Thus, participants used their knowledge of the hand movement speed and its distance from the goal at the interruption time in order to extrapolate the duration of the movement presented in the videos. Two randomly presented interruption times (i.e., 2000 and 3000 ms) were used for the three different videos to investigate any performance difference in relation to the temporal distance from the goal. Each video was administered 20 times (i.e., 2 interruption times × 10 trials). Therefore, each experimental session consisted of 60 trials (i.e., 3 videos × 2 interruption times × 10 trials). Each participant was individually tested in two sessions (i.e., fasting and snack), which were administered in two consecutive days and in a counterbalanced order. All participants were tested in the morning time (i.e., between 08:00 am and 11:30 am). Each participant was asked to attend the two sessions at the same hour of the day. They were always asked to eat their last meal at least 12 h before the scheduled sessions. In one session (i.e., fasting session), participants performed the task after at least 12 h of overnight fasting; in the other session (i.e., snack session) the task was performed immediately after having eaten a snack (i.e., bananas) following at least 12 h of overnight fasting. Participants were randomly assigned to one or the other order of physiological status manipulation. Participants were invited to eat the snack until satiation. They also provided hunger ratings both before and after breaking their fast using a 10-cm VAS, with anchor points labeled “Not at all hungry” to “Extremely hungry”.

Data analysis

A two-tailed t test was performed to compare appetite ratings in the fasting and the snack conditions. Participants’ task performance was evaluated by considering the: (1) mean time estimation (TE) of temporal intervals provided for the presented actions, which indicates how accurate participants were in estimating the time required to complete the presented actions. Since actions lasted 5000 ms in total, TE closer to 2000 or 3000 ms, respectively for the interruption times of 3000 or 2000 ms, indicated better performance; (2) coefficient of variation (CV) of estimations provided for the presented actions. The CV was calculated as the ratio between the SD and mean values of TE (SD/M) for each condition, and provides an index of performance variability in temporal judgment.

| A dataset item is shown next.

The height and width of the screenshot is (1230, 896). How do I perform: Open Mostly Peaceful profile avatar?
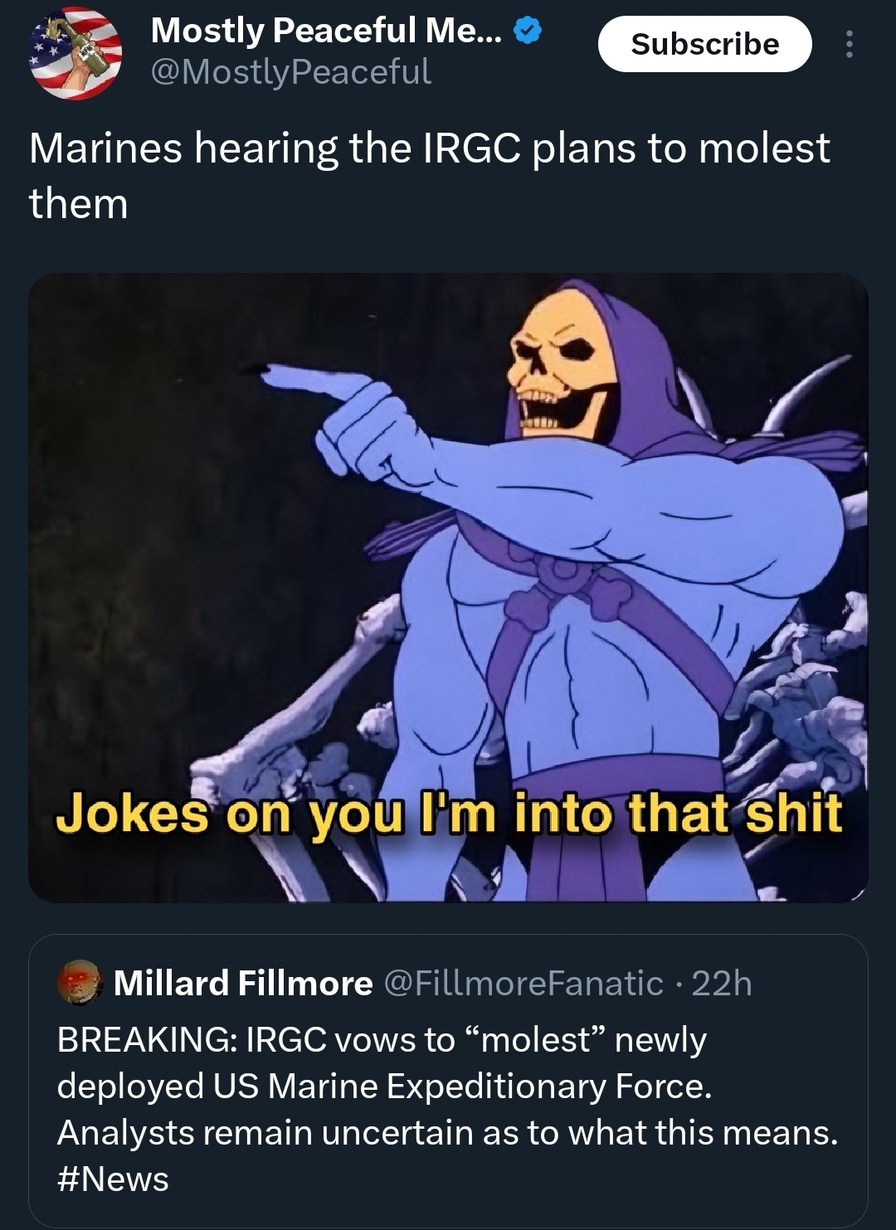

TE and CV were entered into separate 2 (fasting, snack − physiological status) × 3 (muffin, banknote, notepad − grasping object) × 2 (3000, 2000 ms − interruption time) repeated measures analyses of covariance (ANCOVAs), entering the appetite ratings in the fasting and the snack conditions as continuous predictors. This way, we could test not only the effects of food depletion and intake (i.e., in association to fasting vs. snack condition), but also those of the individual perceived level of hunger in each condition. If the covariate showed significant interactions with the other variables, we assessed the effects of these within-subjects variables (or their interaction) on the dependent variable at particular levels of the covariate using a mixed-model ANOVA design (Green & Salkind, 2011) with hunger rating group (High vs. Low) as between-subjects factor. In particular, we entered into the follow-up ANOVA design the scores of those individuals with a hunger rating above the 60° percentile (High; N = 7) vs. those with a hunger rating below the 40° percentile (Low; N = 7), thus dropping out the data of the individuals with intermediate hunger ratings (N = 6). All post hoc comparisons were performed by using the Duncan test, which has been developed to reduce the risk of false negative (Type II) error (Ijsmi, 2016). In particular, the Duncan test is a sequential post hoc test that reduces the size of the critical difference depending on the number of steps separating the ordered means; this procedure is optimal for testing in the same design effects that may have different sizes (Duncan, 1955; Dunnett, 1970; McHugh, 2011), as it is expected from the manipulation of different levels of motivational values (i.e., primary and secondary reinforcement) of the target object in our design.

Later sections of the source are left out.